Norwest Venture Partners, which previously invested in the cybersecurity firm FireEye feye , led the funding round. Other participants included the firm’s six existing investors, which consist of Greylock Partners, Alloy Ventures, Battery Ventures, First Round, Scale Venture Partners, and angel investor Scott Banister, a co-founder of Cisco-owned csco cybersecurity firm IronPort. (Peterson previously served as vice president of technology at IronPort and was a fellow at Cisco before spinning out his start-up.)
Email phishing scams like the one described above are known as business email compromise, wherein fraudsters mimic execs and business partners in order to trick employees at an organization into giving up money, or other valuable assets like W-2 tax forms, which contain information useful for stealing identities.

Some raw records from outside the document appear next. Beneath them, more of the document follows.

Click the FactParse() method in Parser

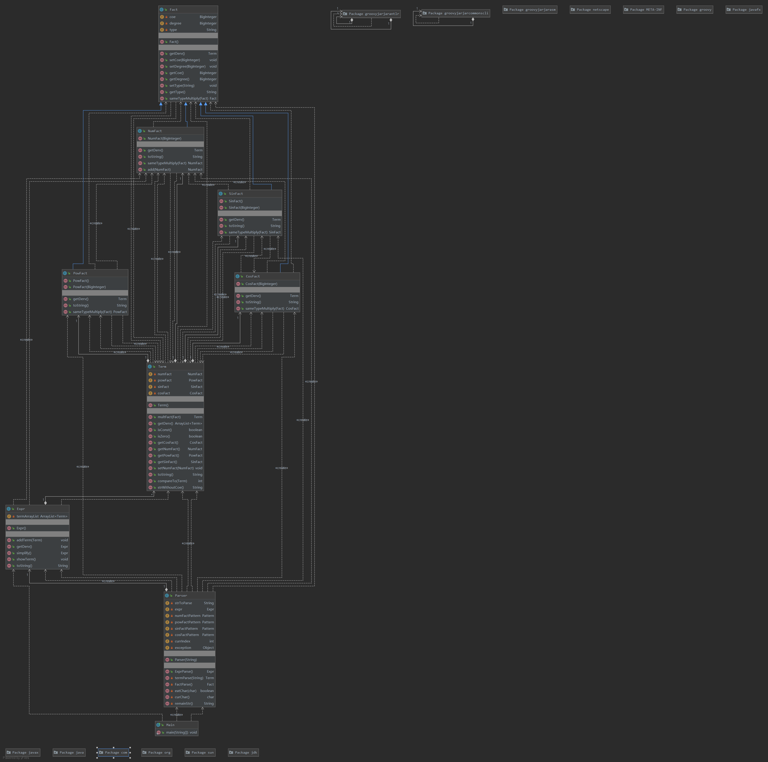pyautogui.click(x=183, y=684)
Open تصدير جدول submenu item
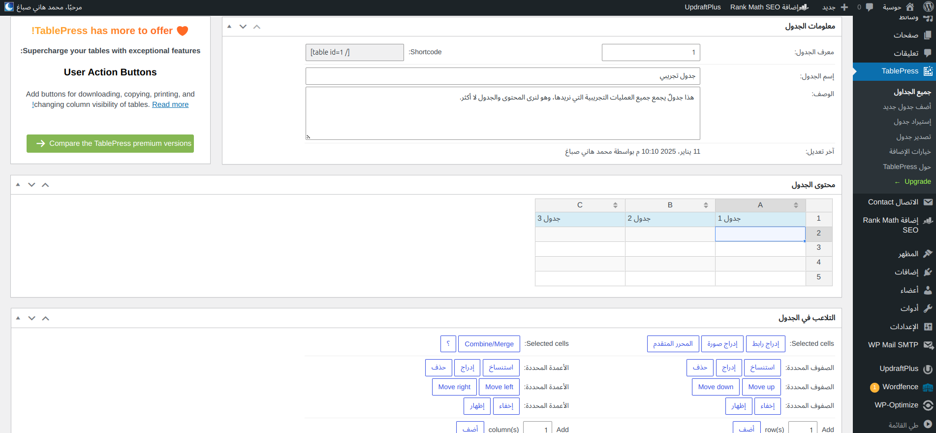Viewport: 936px width, 433px height. point(913,137)
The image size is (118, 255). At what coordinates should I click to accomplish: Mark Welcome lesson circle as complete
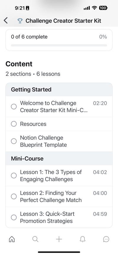tap(14, 106)
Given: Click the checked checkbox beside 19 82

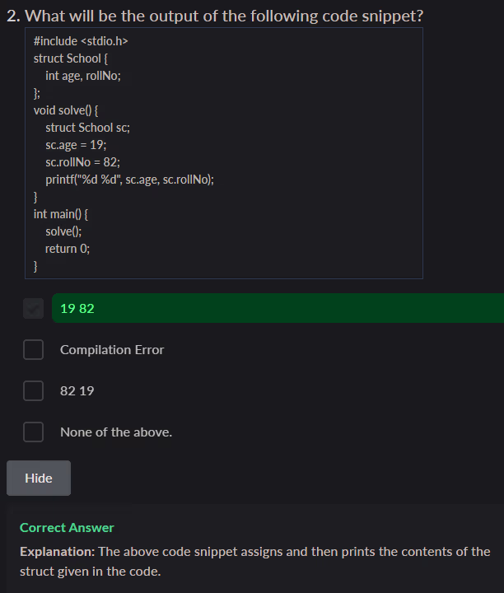Looking at the screenshot, I should coord(33,309).

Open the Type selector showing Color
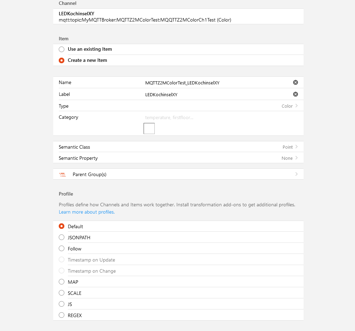[289, 106]
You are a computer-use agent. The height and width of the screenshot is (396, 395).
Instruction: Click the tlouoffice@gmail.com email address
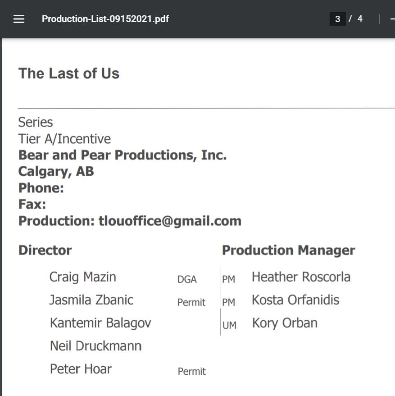170,221
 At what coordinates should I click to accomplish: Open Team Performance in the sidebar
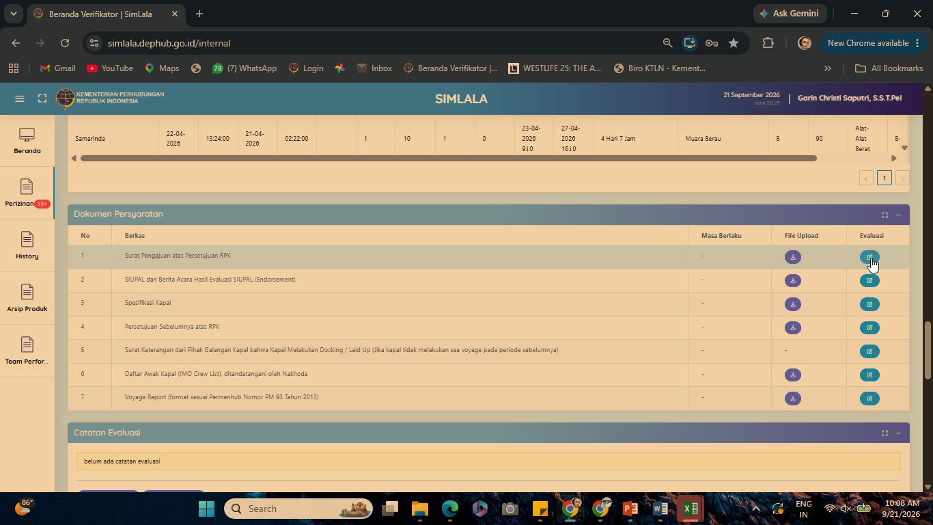27,351
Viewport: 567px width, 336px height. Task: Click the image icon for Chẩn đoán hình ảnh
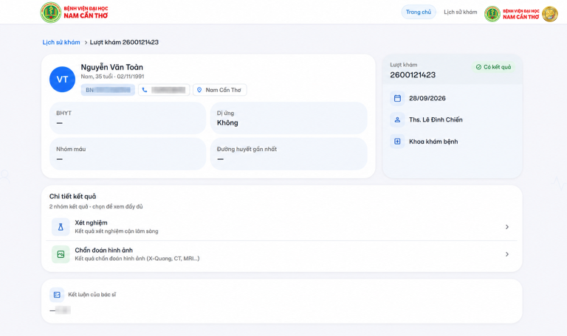click(x=61, y=254)
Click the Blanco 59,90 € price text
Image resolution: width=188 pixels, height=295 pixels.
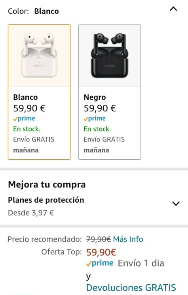29,108
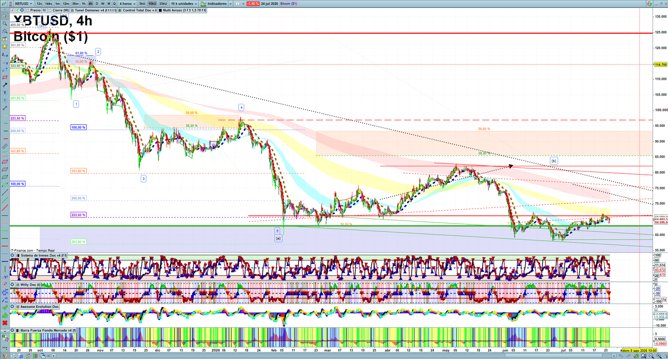This screenshot has height=359, width=668.
Task: Toggle the Cierre (W) checkbox
Action: point(50,10)
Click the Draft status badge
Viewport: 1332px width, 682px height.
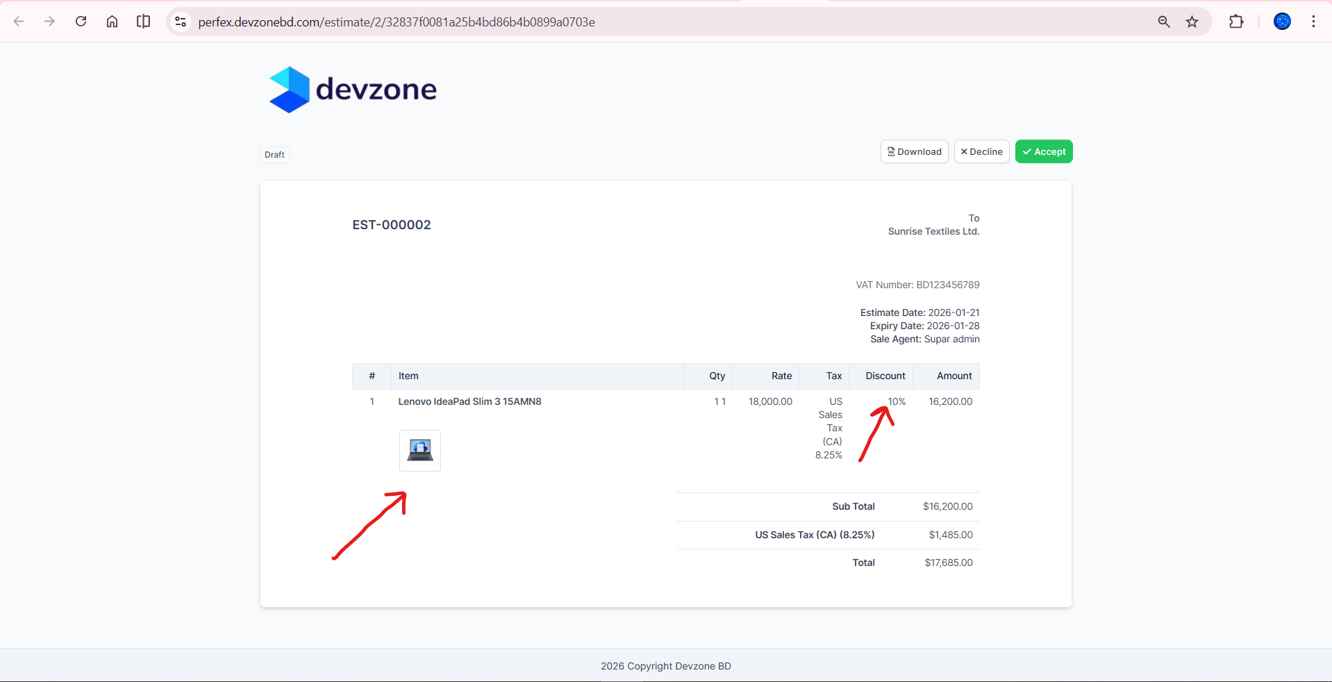(274, 154)
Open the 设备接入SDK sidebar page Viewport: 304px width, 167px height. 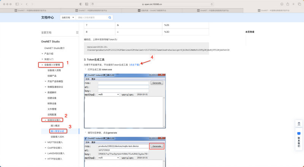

Other email-based attacks include ransomware campaigns, which encrypt computer data and extort users, and targeted compromises that deliver advanced persistent threats, hackers determined to pull off more insidious kinds of data breaches.
The Federal Bureau of Investigations estimates that since January of last year, incidents of business email compromise—”Bad Pat’s” go-to racket—grew by 270%, resulting in more than $2.3 billion lost. (And those are just the ones that the law enforcement agency knows about.)
Despite the gravity and growing prevalence of the situation, Peterson said his company had a harder time raising funding this round. “The trepidation and ghosts of previous investments were in the room,” Peterson said of his meetings with investors. “I could tell it was scary time for them.”
For more on cybersecurity startup funding, watch:
“We were lucky that this problem was literally exploding in the front page of publications and CISOs’ [chief information security officers’] emails every day” he said, adding: “I have no complaints, though I was hoping to get my own spoonful of irrational exuberance.”
Cybersecurity, once the hottest of sectors for venture capital deals, has entered a slump recently. Last year investors poured $3.3 billion into computer security startups, according to the market research firm CB Insights. The latest figures have not kept pace.
Peterson described the latest fundraising process as involving nearly unprecedented levels of due diligence, and a protracted process of circling back with CISO after CISO and customer after customer for validation. “We’re seeing a lot of partners around the table applying scrutiny to deals in ways they hadn’t done since the 2001 disaster.”
Rama Sekhar, partner at Norwest Venture Partners, said in a statement that the firm regularly interviews security chiefs before inking deals. “We consistently heard from these customers that major breaches were being attributed to targeted phishing attacks,” he said. “When we searched for an investment opportunity in today’s crowded security market that had a proven technology to meet this challenge, along with a track record of reliability, continued innovation, and high customer satisfaction, Agari stood alone.”
Agari last year doubled its headcount to 70 employees and has now has more then 100 customers, Peterson says. The firm counts JPMorgan Chase jpm and PayPal pypl among its customers. (The startup helped pioneer the email security standard known as DMARC (or Domain-based Message Authentication Reporting and Conformance), with PayPal, Yahoo yhoo , and Google goog .) Other companies in the email protection arena include Proofpoint pfpt and startups GreatHorn and Valimail.
Peterson said he was happy with the funding raise, though he had expected to see more investment froth. “It was a really intense process with a lot of people with fear in their eyes,” Peterson said, mentioning that he had been “hoping for more green in their eyes.”
“Winter has arrived in the funding environment,” Peterson added. “And there have been some significant casualties already.”